The drummer in the group is Ulysses Owens Jr., a busy sideman who just turned 30 and is making his first appearance at the Vanguard this week. The pianist is Christian Sands, who crossed that threshold at this time last year, as a member of Inside Straight. Both players are shining examples of what’s going right with jazz education, and their bond with Mr. McBride feels respectful but unhindered by deference.

Mr. Sands, 23, gets a soft, ripe sonority out of his chords, and has a facility across the keyboard that might veer toward the profligate, if not for his judicious pacing. On “Easy Walker,” by his former mentor, the pianist and educator Billy Taylor, he tested strategies: a gospelized chordal barrage of the Bobby Timmons variety; rattling tremolos in his right hand, like Earl Hines; the crisp bebop syntax that Taylor used himself.

Later there were more recent signposts in his style, on a half-abstracted reading of Wayne Shorter’s “Footprints” and on “I Guess I’ll Have to Forget,” a near bossa nova by Mr. McBride. He never ran out of ideas, and by and large they tumbled one into the next.

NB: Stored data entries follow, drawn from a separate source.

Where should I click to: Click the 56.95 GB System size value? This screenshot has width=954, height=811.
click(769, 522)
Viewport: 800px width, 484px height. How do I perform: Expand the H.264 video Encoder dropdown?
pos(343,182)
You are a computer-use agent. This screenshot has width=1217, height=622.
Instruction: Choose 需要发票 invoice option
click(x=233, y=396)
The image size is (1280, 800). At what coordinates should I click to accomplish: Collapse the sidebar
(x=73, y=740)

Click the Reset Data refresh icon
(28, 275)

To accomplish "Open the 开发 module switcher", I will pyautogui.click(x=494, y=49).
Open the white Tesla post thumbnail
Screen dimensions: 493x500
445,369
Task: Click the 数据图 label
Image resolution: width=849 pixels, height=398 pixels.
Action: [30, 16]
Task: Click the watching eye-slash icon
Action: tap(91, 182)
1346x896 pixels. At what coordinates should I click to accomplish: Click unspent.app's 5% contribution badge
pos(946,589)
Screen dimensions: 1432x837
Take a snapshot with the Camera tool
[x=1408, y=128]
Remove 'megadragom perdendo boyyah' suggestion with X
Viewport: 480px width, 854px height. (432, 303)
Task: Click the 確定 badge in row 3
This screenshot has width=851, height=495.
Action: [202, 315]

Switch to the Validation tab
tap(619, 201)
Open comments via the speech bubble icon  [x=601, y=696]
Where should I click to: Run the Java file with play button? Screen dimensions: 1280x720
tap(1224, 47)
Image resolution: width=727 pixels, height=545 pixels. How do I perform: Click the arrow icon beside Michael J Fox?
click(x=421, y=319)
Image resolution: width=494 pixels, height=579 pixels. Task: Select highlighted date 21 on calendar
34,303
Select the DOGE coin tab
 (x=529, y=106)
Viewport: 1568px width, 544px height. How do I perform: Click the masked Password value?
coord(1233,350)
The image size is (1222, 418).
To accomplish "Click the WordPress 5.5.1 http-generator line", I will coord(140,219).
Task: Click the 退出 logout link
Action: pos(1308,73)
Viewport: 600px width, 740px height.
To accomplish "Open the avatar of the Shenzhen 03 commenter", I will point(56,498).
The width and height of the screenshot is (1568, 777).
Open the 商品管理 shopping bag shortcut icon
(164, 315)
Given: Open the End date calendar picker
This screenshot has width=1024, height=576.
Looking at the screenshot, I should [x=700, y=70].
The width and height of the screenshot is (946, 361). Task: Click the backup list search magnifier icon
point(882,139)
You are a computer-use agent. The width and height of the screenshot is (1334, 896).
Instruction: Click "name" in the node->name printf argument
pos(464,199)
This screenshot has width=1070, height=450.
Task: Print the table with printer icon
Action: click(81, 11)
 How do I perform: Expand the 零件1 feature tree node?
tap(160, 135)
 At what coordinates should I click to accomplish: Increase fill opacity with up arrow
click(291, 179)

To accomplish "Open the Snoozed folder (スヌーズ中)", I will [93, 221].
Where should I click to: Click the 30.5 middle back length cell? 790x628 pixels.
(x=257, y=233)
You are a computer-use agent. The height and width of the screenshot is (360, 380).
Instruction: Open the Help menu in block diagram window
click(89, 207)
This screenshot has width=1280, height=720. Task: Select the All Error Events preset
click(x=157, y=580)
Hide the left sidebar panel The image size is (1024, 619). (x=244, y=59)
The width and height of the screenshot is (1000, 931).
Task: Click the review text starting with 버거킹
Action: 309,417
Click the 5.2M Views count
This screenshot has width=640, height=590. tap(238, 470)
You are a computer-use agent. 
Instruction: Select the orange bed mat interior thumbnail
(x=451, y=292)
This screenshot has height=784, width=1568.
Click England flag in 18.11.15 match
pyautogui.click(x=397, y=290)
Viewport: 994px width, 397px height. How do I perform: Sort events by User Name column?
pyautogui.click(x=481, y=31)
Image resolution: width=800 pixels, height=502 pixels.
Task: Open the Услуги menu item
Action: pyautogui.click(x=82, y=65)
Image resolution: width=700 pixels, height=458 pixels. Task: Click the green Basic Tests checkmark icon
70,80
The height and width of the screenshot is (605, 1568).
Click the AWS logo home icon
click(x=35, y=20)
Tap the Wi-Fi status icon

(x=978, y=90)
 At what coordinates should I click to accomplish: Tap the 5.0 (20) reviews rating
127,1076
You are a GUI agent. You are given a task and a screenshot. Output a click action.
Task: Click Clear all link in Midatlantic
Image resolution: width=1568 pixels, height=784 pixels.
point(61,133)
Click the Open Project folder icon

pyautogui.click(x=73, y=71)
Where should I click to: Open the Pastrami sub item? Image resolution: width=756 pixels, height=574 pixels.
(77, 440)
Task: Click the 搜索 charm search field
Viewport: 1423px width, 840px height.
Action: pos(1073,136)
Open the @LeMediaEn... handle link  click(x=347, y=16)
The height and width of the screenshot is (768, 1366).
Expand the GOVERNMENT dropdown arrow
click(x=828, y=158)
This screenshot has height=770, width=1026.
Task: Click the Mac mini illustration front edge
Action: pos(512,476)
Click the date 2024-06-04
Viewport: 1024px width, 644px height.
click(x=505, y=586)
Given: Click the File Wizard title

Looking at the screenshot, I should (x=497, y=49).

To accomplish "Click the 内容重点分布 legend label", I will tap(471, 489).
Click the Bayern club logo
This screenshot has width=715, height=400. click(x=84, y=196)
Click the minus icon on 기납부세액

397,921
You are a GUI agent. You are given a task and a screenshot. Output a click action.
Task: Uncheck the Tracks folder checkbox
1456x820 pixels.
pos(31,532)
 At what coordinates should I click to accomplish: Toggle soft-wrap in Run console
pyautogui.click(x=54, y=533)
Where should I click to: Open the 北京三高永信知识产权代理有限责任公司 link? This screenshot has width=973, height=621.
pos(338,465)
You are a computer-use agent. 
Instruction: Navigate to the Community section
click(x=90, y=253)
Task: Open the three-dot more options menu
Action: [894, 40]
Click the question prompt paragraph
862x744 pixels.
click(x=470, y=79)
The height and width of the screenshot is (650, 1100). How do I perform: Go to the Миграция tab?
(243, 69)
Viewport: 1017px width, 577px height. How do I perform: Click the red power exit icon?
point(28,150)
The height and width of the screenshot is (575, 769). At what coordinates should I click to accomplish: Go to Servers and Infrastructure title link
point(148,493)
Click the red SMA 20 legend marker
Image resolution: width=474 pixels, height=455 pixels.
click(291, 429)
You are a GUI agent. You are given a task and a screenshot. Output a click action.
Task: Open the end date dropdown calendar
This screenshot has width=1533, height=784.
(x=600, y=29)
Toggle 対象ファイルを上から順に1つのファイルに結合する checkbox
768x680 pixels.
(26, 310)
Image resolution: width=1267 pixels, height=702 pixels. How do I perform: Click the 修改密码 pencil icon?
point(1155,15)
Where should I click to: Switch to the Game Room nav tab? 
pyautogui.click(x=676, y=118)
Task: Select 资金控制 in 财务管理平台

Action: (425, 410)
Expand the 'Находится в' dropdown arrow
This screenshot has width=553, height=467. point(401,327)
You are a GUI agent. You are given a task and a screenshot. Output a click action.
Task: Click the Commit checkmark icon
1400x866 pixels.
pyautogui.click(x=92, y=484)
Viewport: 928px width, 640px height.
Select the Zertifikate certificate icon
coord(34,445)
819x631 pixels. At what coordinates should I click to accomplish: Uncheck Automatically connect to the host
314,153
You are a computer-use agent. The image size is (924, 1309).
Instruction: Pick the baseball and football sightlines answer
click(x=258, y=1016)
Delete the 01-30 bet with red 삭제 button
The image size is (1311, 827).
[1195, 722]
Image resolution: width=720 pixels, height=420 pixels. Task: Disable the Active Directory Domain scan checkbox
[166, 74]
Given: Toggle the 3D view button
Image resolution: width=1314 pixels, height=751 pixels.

The set’s cresting wave was “The Most Beautiful Girl in the World” — as in Rodgers and Hart, not Prince — set at a thrill-seeking tempo. Mr. Sands reeled off a solo of such hot-dogging virtuosity that the only proper response was to gasp or holler, as some in the crowd did. This was followed by a similar display, on brushes, by Mr. Owens.

The tune ended with a satisfying jolt, and after the cheers quieted, Mr. McBride informed the room that this trio has an album due out in the summer. He didn’t need to remind anyone that there are also a few shows left this week. (New York Times, 14. Dezember 2012)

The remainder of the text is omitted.